• SUPPLIED MATERIAL
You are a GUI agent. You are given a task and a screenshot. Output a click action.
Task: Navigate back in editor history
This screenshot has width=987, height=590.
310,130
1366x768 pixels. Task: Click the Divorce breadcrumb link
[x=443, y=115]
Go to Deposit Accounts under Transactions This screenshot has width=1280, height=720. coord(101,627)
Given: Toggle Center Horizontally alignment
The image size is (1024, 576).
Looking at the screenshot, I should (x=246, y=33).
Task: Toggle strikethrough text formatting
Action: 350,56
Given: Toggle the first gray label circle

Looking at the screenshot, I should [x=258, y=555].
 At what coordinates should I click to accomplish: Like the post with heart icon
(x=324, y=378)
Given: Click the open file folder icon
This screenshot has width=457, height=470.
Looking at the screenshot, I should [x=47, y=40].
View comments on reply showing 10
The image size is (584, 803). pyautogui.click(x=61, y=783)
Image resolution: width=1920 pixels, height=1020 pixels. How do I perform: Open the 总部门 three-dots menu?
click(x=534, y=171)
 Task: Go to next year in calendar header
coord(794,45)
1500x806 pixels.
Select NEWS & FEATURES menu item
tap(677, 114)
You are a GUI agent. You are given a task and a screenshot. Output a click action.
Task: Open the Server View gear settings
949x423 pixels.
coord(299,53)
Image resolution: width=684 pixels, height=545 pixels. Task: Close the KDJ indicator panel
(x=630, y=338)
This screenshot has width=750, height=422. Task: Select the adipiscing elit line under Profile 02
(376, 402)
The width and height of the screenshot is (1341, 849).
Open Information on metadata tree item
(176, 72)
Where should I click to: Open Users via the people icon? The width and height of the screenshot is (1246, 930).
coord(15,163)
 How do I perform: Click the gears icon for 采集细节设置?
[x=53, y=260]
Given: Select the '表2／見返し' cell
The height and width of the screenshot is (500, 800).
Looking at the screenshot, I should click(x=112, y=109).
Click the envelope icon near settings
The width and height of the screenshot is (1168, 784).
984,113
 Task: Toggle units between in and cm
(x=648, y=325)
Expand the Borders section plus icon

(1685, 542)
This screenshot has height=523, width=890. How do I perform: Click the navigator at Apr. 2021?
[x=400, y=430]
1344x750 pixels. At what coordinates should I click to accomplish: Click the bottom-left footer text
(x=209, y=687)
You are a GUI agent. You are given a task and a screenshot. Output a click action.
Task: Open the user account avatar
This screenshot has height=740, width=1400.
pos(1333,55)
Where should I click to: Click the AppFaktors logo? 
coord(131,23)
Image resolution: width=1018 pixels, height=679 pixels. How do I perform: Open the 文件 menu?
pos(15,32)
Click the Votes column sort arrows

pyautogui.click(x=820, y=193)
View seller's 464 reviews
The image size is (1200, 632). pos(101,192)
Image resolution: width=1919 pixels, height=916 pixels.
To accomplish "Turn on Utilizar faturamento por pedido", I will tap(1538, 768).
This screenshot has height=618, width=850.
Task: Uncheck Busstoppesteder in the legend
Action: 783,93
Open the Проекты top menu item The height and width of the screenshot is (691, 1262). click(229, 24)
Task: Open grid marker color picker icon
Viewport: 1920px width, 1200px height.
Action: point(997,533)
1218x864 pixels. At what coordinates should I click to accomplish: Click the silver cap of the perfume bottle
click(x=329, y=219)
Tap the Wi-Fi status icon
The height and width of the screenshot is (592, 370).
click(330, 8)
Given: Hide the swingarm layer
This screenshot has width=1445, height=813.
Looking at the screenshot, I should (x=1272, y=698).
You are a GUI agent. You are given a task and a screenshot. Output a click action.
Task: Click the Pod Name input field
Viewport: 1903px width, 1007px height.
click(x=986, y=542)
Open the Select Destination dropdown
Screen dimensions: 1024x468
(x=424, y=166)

• YOUR INSTRUCTIONS
Starting with the line that has "The height and width of the screenshot is (500, 800).", print each remaining line of the listing exactly.

• RESPONSE TO THIS EXERCISE
The height and width of the screenshot is (500, 800).
Looking at the screenshot, I should click(x=112, y=109).
Click the envelope icon near settings
The width and height of the screenshot is (1168, 784).
984,113
 Task: Toggle units between in and cm
(x=648, y=325)
Expand the Borders section plus icon

(1685, 542)
This screenshot has height=523, width=890. How do I perform: Click the navigator at Apr. 2021?
[x=400, y=430]
1344x750 pixels. At what coordinates should I click to accomplish: Click the bottom-left footer text
(x=209, y=687)
You are a GUI agent. You are given a task and a screenshot. Output a click action.
Task: Open the user account avatar
This screenshot has height=740, width=1400.
pos(1333,55)
Where should I click to: Click the AppFaktors logo? 
coord(131,23)
Image resolution: width=1018 pixels, height=679 pixels. How do I perform: Open the 文件 menu?
pos(15,32)
Click the Votes column sort arrows

pyautogui.click(x=820, y=193)
View seller's 464 reviews
The image size is (1200, 632). pos(101,192)
Image resolution: width=1919 pixels, height=916 pixels.
To accomplish "Turn on Utilizar faturamento por pedido", I will tap(1538, 768).
This screenshot has height=618, width=850.
Task: Uncheck Busstoppesteder in the legend
Action: 783,93
Open the Проекты top menu item The height and width of the screenshot is (691, 1262). click(229, 24)
Task: Open grid marker color picker icon
Viewport: 1920px width, 1200px height.
Action: point(997,533)
1218x864 pixels. At what coordinates should I click to accomplish: Click the silver cap of the perfume bottle
click(x=329, y=219)
Tap the Wi-Fi status icon
The height and width of the screenshot is (592, 370).
click(330, 8)
Given: Hide the swingarm layer
This screenshot has width=1445, height=813.
Looking at the screenshot, I should (x=1272, y=698).
You are a GUI agent. You are given a task and a screenshot. Output a click action.
Task: Click the Pod Name input field
Viewport: 1903px width, 1007px height.
click(x=986, y=542)
Open the Select Destination dropdown
Screen dimensions: 1024x468
(x=424, y=166)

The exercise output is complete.